> **Stored data entries**

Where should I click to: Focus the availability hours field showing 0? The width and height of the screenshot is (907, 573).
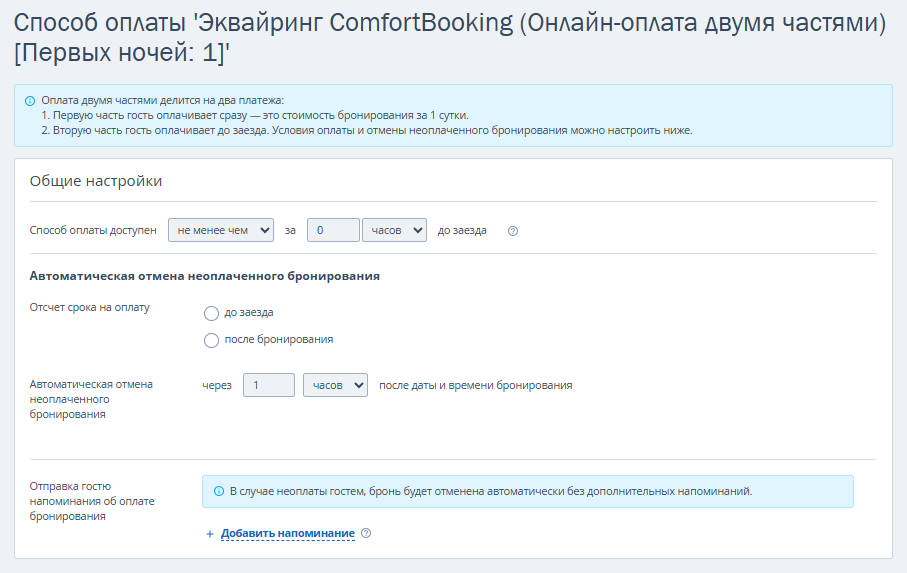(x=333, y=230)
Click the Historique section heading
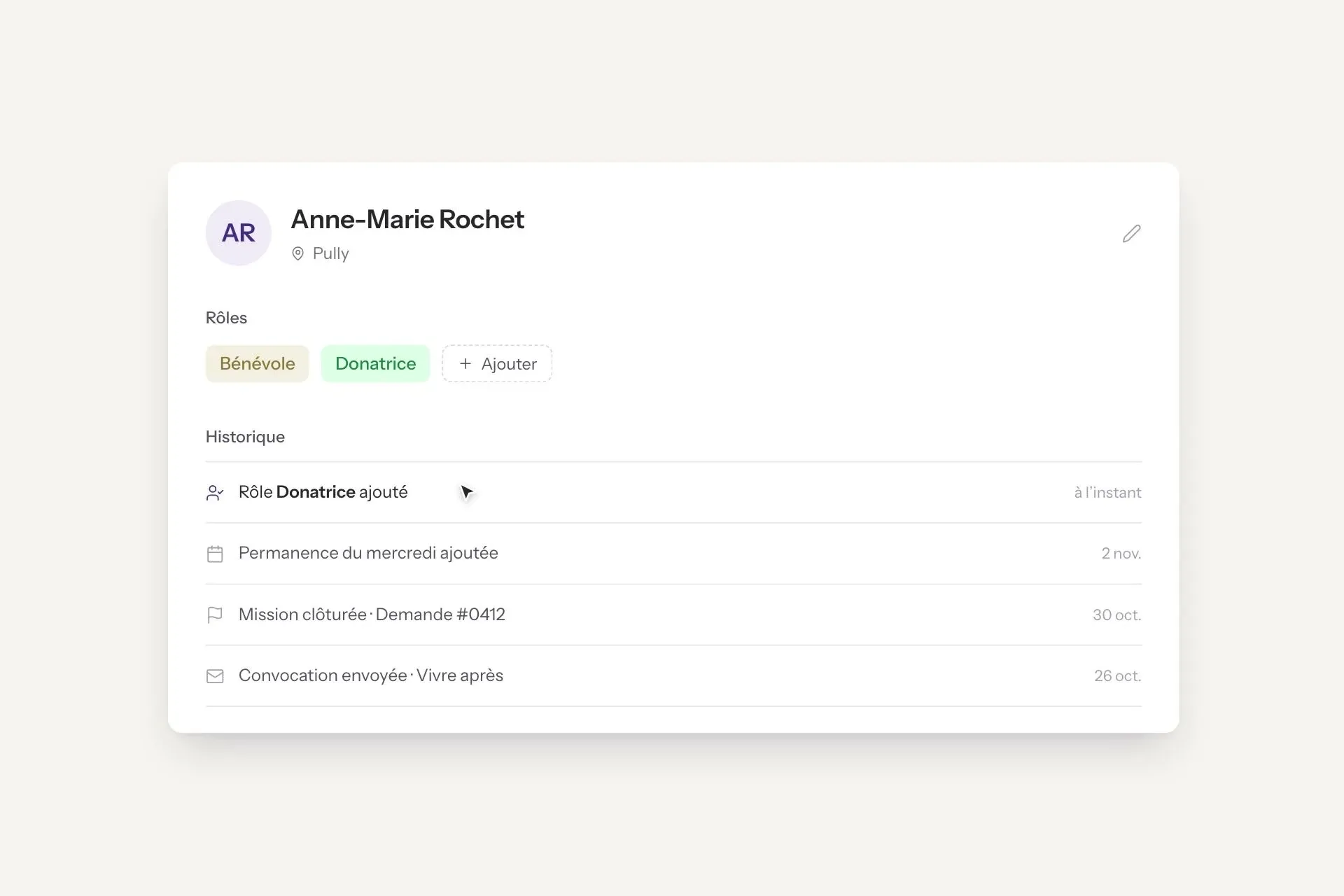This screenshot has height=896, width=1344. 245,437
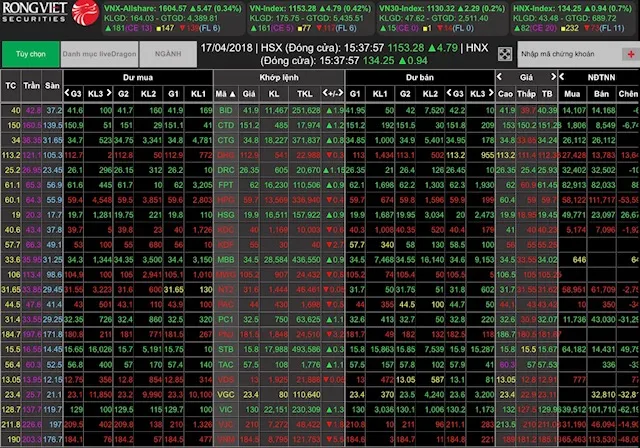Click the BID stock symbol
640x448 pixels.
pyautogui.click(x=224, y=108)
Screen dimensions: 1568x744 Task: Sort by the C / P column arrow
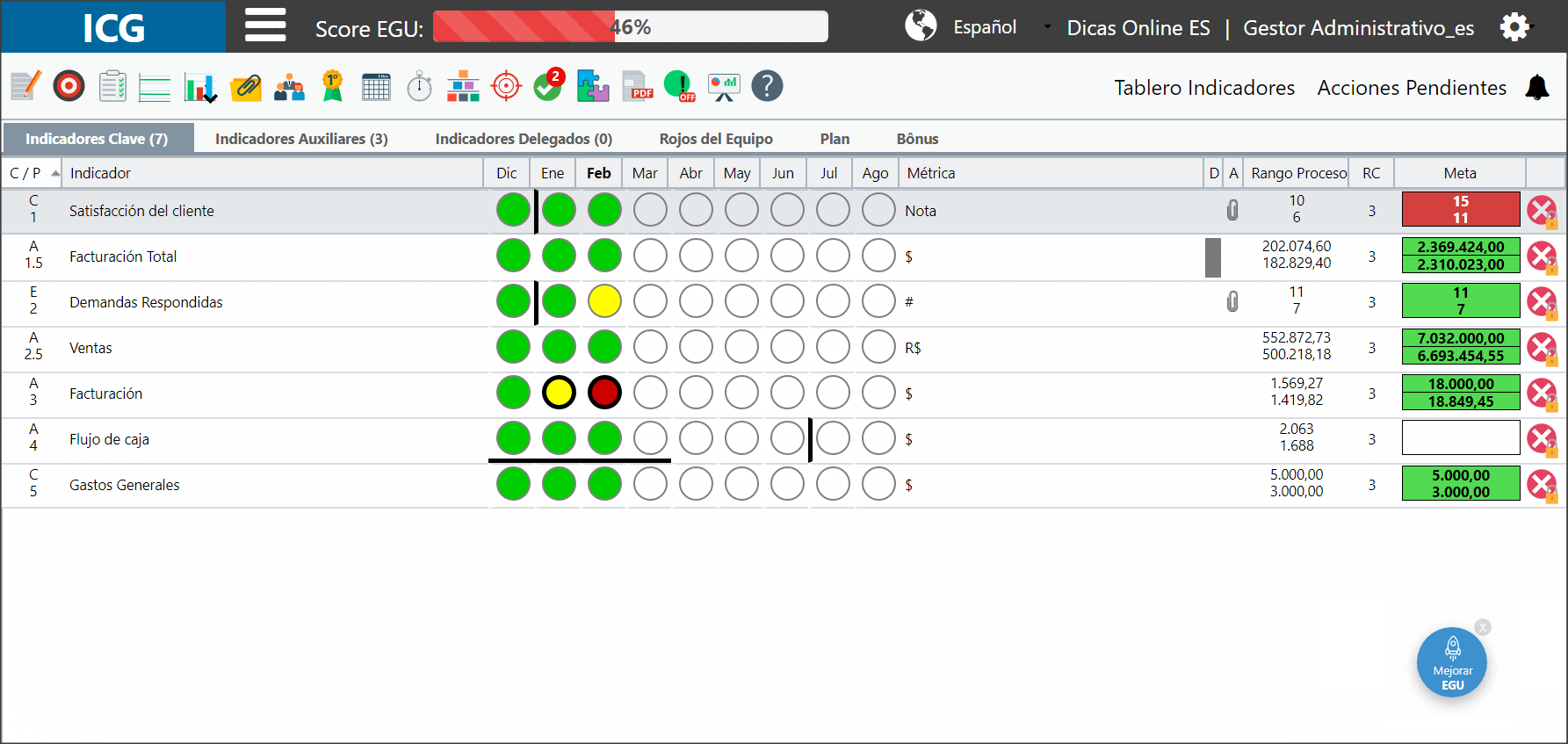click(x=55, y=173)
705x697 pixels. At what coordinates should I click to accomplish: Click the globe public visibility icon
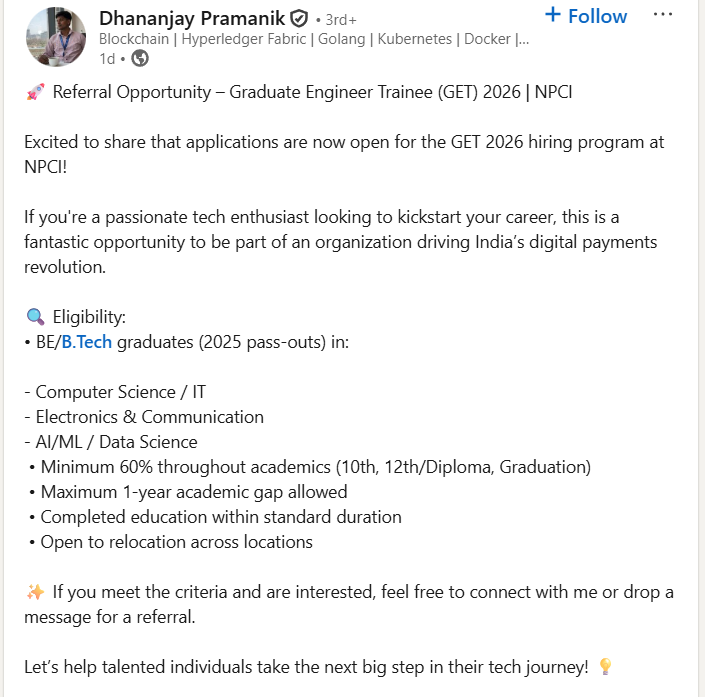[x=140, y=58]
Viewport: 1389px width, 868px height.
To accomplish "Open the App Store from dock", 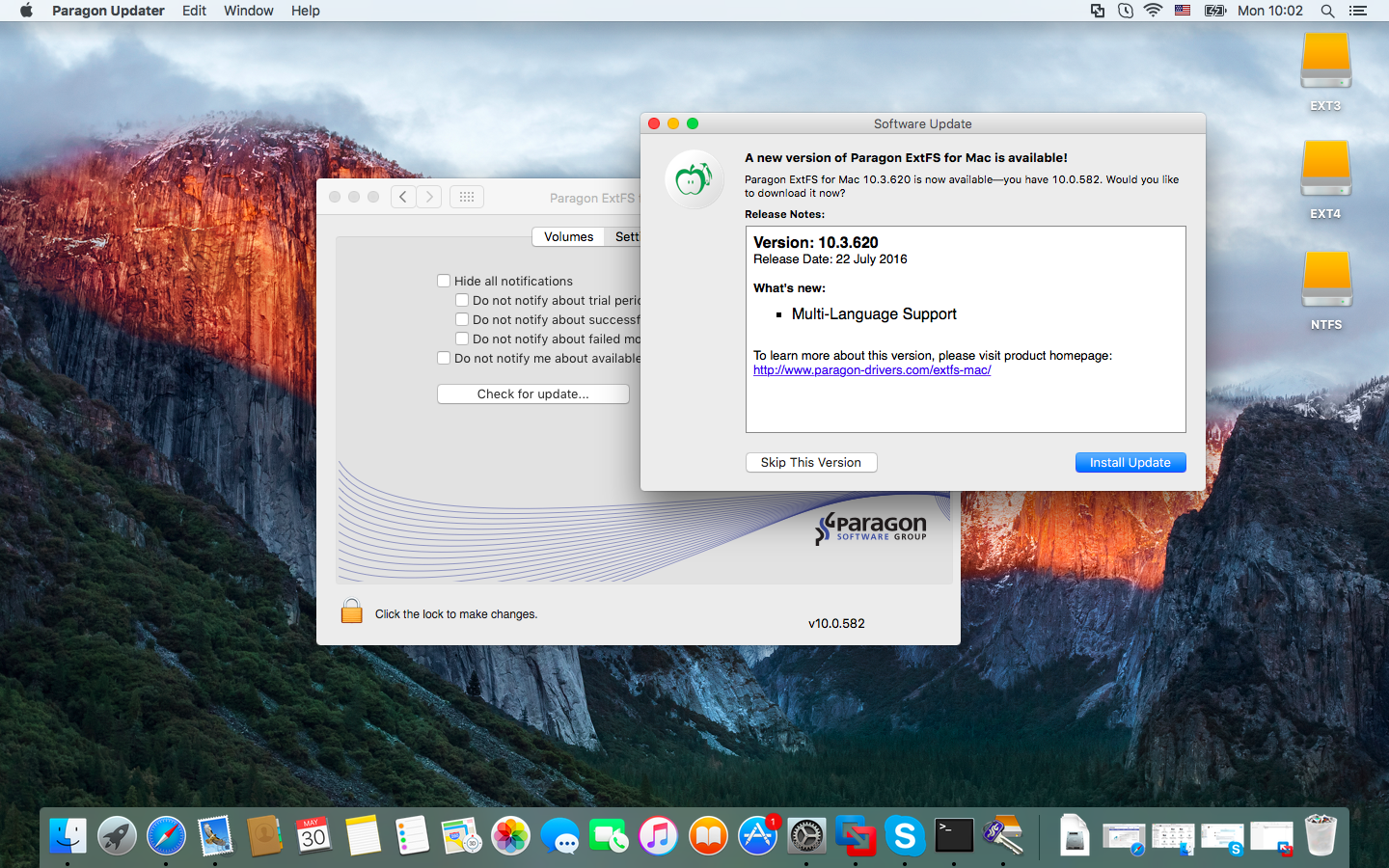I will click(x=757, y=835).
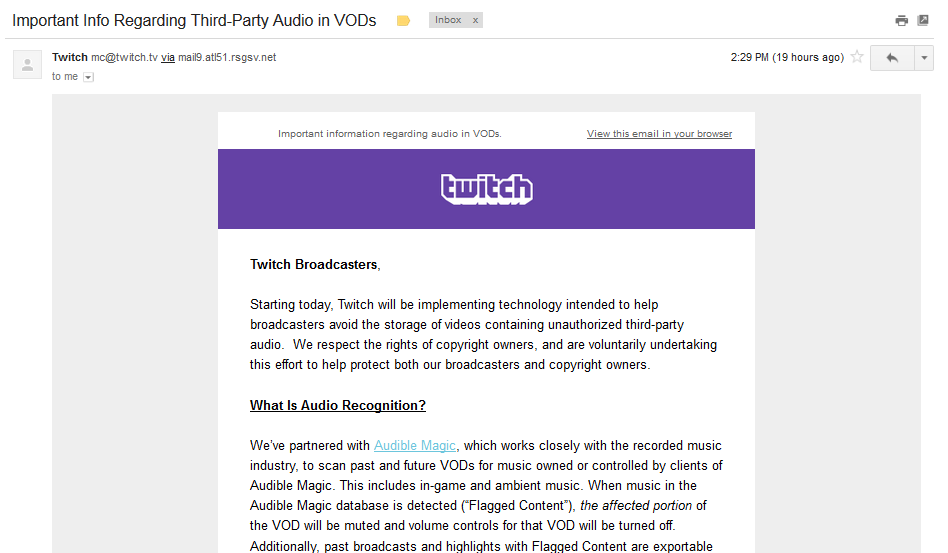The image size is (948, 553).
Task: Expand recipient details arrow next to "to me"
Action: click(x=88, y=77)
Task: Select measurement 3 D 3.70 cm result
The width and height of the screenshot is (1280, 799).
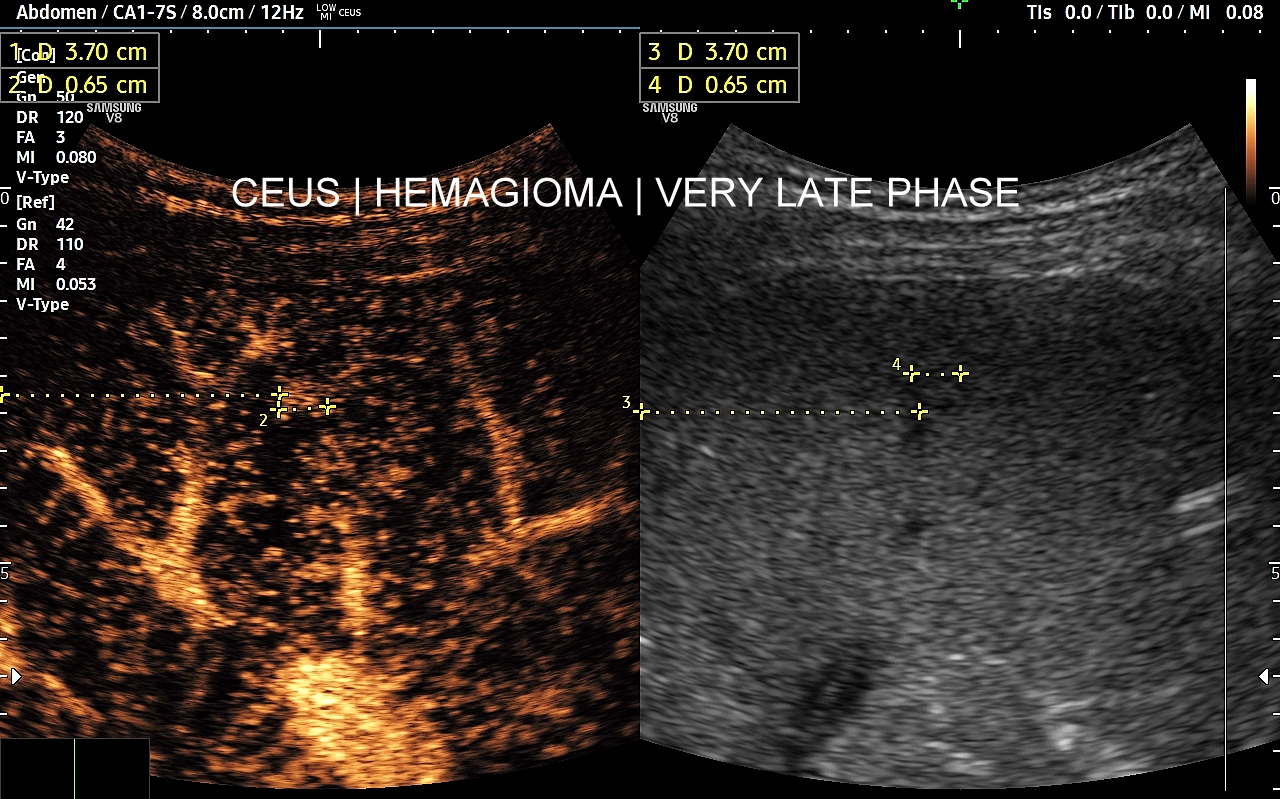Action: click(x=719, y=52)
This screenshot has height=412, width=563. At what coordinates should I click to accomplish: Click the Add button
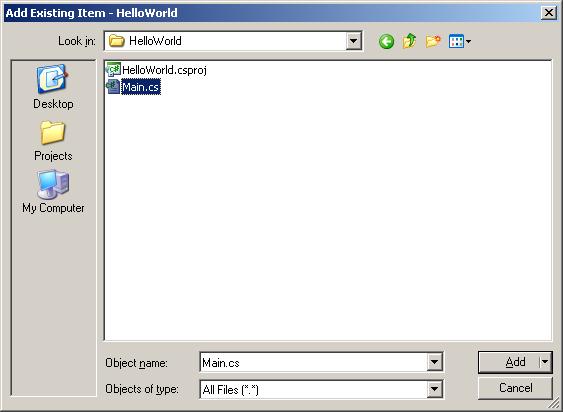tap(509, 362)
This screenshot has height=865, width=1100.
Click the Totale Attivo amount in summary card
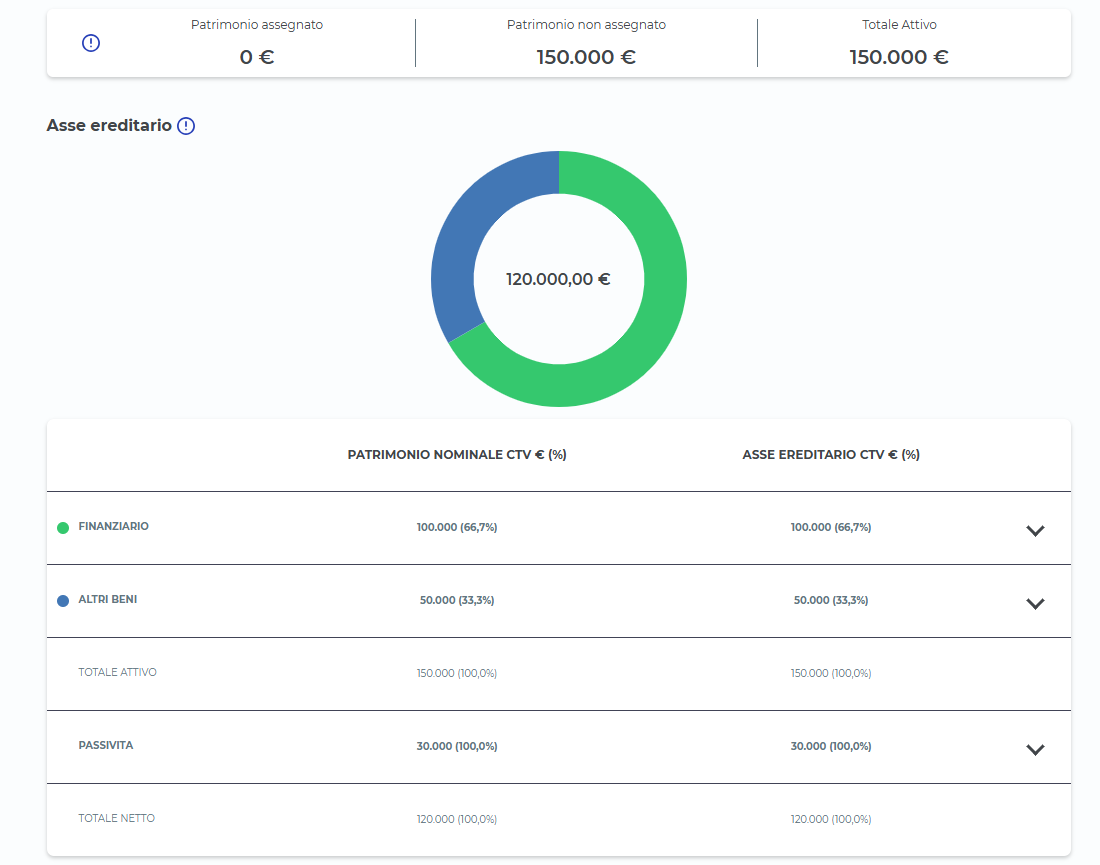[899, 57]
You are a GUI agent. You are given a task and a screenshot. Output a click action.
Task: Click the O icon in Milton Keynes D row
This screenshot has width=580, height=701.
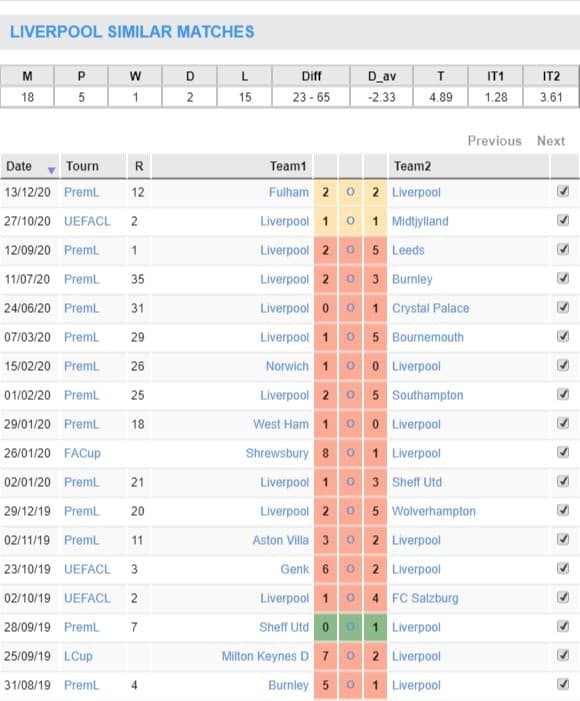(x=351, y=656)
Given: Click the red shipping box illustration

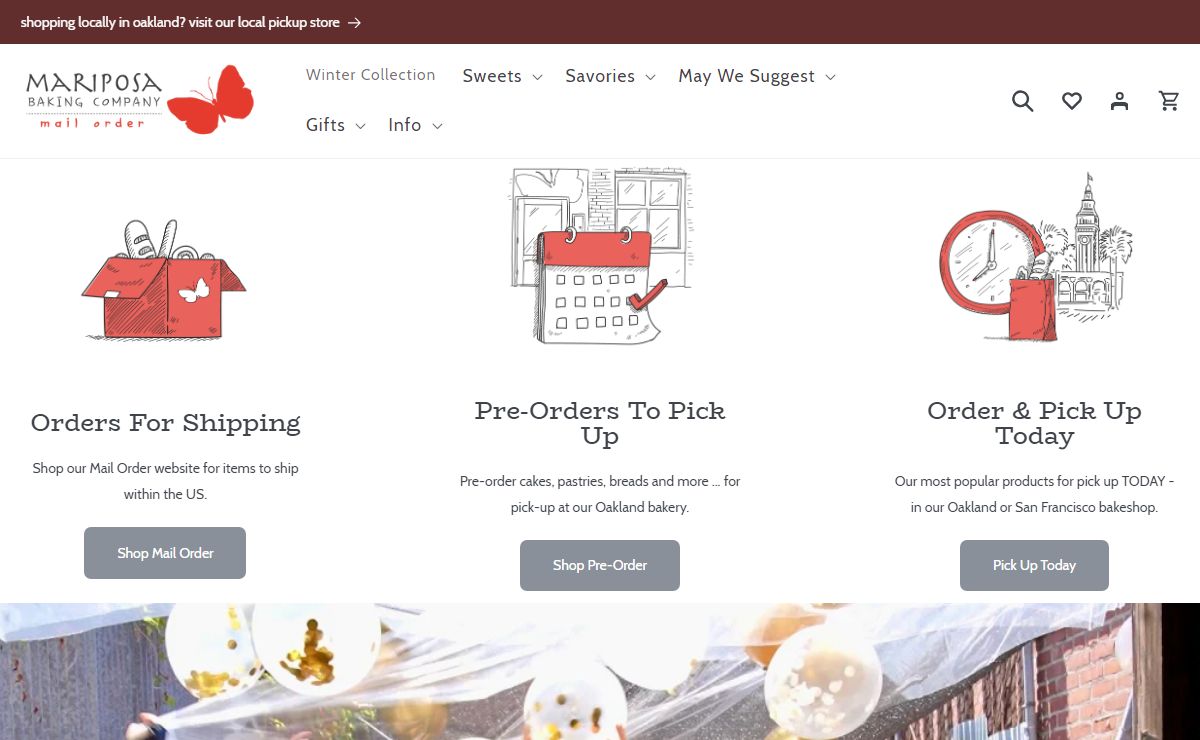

> **WHAT THE TASK ASKS**
Your answer must be exactly the lines from the one containing "Task: Select measurement 3 D 3.70 cm result" through the last line of the records above, both included, with every picture left out.

> **ANSWER FOR THIS EXERCISE**
Task: Select measurement 3 D 3.70 cm result
The width and height of the screenshot is (1280, 799).
Action: click(x=719, y=52)
This screenshot has height=412, width=563. At what coordinates should I click to accomplish: Click the Add button
tap(509, 362)
This screenshot has height=865, width=1100.
Click the Totale Attivo amount in summary card
[899, 57]
You are a GUI agent. You are given a task and a screenshot. Output a click action.
Task: Click the O icon in Milton Keynes D row
This screenshot has width=580, height=701.
(x=351, y=656)
Given: Click the red shipping box illustration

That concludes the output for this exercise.